Multi-domain certificates managed automatically

For anybody needing to support multiple custom domains (those outside your control) and wildcard domains, you know the verification and management of certificates can be a pain.

Caddy server to the rescue:

I previously had apache setup as the reverse proxy to several different node applications.

In 15 minutes, I have installed a caddy server, turned off apache, and configured it to reverse proxy to the node applications. But the best part is that Caddy then completely and automatically provisions Let’s Encrypt certificates and manages the renewals. Customers can just point their domain to your app, and the Caddy server takes care of the domain validation, etc.

4 Likes

I’ve never used Caddy but I will take a look at it. In my case I’ve been an NGINX fan and for quick setup of reverse proxying and ssl I’ve used from time to time NGINX Proxy Manager.

Specially for my own self hosted applications but I could see it could work for simple projects.

Thanks for the Caddy tip.

Hi Ken,

May I know how you’re deploying the NodeJS apps? Is it through Docker? And do you configure Caddy to reverse proxy to the port published by the NodeJS app (127.0.0.1:1234) or do you use the container’s name (e.g.: web-1:3000)?
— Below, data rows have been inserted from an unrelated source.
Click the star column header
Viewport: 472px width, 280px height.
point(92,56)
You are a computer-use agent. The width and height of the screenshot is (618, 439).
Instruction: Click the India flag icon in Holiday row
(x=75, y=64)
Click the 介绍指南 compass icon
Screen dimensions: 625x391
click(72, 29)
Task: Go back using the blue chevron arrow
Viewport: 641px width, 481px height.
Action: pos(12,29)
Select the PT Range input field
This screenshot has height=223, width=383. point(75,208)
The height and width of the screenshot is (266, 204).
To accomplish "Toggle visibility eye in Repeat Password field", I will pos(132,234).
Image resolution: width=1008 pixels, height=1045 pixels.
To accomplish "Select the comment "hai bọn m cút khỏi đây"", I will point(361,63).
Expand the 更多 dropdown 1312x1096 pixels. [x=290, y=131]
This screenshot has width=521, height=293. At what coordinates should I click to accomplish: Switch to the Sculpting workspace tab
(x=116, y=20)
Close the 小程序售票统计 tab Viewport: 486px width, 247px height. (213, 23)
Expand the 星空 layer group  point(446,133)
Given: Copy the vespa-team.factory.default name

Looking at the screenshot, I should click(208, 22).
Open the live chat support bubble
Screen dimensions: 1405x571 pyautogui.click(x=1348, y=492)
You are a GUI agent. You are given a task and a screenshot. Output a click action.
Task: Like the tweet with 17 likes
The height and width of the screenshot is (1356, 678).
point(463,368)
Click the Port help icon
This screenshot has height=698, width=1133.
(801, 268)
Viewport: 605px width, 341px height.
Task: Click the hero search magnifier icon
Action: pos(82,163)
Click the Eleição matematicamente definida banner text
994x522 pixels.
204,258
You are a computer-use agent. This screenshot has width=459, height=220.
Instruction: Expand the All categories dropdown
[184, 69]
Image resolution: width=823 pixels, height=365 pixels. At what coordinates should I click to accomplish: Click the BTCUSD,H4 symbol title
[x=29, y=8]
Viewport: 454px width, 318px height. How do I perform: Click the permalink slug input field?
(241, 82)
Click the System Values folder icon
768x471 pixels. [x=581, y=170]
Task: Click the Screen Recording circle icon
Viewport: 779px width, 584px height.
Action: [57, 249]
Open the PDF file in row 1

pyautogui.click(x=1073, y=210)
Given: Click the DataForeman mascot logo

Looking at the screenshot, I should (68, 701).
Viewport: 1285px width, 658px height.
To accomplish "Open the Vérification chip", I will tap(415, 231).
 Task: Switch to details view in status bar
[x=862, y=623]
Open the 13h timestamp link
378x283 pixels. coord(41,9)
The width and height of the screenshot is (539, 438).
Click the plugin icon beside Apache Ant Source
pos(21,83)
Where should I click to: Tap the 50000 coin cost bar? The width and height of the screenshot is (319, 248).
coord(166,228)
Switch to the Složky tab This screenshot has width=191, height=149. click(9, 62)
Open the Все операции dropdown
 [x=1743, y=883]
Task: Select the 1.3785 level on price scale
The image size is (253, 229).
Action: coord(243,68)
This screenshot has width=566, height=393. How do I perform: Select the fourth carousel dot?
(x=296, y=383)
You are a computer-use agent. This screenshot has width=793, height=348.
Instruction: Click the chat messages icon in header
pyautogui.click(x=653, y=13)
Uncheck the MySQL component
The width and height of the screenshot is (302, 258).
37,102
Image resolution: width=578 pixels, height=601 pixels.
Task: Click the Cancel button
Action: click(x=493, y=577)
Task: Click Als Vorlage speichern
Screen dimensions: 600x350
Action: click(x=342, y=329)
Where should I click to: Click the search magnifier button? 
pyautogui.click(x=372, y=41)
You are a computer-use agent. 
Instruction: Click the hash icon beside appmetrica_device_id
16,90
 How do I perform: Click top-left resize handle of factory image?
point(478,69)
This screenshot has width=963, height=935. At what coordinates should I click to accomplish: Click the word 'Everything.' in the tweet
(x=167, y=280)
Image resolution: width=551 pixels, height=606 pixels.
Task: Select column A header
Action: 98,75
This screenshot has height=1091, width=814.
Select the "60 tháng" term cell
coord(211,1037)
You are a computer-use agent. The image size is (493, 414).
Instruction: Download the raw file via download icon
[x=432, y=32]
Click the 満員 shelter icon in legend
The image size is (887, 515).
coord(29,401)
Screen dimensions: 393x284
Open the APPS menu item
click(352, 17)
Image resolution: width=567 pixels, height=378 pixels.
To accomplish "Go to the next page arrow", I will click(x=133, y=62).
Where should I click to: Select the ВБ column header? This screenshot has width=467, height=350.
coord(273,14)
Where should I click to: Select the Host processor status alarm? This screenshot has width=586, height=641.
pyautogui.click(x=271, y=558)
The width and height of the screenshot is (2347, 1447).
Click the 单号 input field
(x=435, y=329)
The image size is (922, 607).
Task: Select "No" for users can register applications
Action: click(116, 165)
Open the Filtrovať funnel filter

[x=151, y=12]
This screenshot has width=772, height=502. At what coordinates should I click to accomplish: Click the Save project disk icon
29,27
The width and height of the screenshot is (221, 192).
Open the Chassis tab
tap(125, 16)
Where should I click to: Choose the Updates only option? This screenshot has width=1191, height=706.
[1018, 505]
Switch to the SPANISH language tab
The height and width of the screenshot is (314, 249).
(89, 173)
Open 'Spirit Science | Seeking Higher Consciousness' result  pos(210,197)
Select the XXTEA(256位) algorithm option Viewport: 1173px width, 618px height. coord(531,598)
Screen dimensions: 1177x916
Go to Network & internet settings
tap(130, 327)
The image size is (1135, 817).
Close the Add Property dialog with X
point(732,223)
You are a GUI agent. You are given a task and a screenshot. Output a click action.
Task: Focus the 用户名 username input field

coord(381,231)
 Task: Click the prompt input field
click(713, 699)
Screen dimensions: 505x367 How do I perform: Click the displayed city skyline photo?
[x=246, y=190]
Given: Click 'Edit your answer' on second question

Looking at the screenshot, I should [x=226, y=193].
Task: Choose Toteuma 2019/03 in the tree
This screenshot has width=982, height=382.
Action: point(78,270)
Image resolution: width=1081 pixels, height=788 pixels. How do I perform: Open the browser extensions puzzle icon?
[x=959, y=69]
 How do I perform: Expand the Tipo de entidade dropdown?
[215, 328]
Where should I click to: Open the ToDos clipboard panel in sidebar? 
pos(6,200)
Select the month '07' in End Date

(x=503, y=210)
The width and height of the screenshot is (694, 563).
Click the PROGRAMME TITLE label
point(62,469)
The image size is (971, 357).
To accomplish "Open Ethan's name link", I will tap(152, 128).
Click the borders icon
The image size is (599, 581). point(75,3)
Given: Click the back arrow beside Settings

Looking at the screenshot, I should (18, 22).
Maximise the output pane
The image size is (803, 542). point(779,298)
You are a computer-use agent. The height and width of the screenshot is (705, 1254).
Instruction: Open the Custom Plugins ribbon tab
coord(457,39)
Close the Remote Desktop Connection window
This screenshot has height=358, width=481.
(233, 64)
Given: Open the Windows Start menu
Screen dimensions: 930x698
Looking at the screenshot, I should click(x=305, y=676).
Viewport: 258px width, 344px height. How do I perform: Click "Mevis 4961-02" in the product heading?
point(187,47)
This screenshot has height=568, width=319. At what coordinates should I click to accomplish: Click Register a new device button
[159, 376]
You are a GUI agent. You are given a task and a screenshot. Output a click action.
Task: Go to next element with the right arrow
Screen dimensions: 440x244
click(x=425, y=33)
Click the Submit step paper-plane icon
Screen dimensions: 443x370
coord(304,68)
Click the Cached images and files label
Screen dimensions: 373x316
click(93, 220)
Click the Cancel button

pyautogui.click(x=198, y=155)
I’ve done this a couple ways. Currently I’m doing it all through the docker-compose inside the wappler target, but previously I was building Caddy outside of Docker. I did so for one main benefit, Caddy would stay operational during a deploy so I could display a custom maintenance page. I don’t remember why I moved to moving it inside of the wappler target, but I need to get back to my original method as the maintenance page is quite nice to have.

My current setup is as follows. I should note that there are some redundancies in this setup; nothing that causes any problems, just haven’t tidied things up from when I was learning.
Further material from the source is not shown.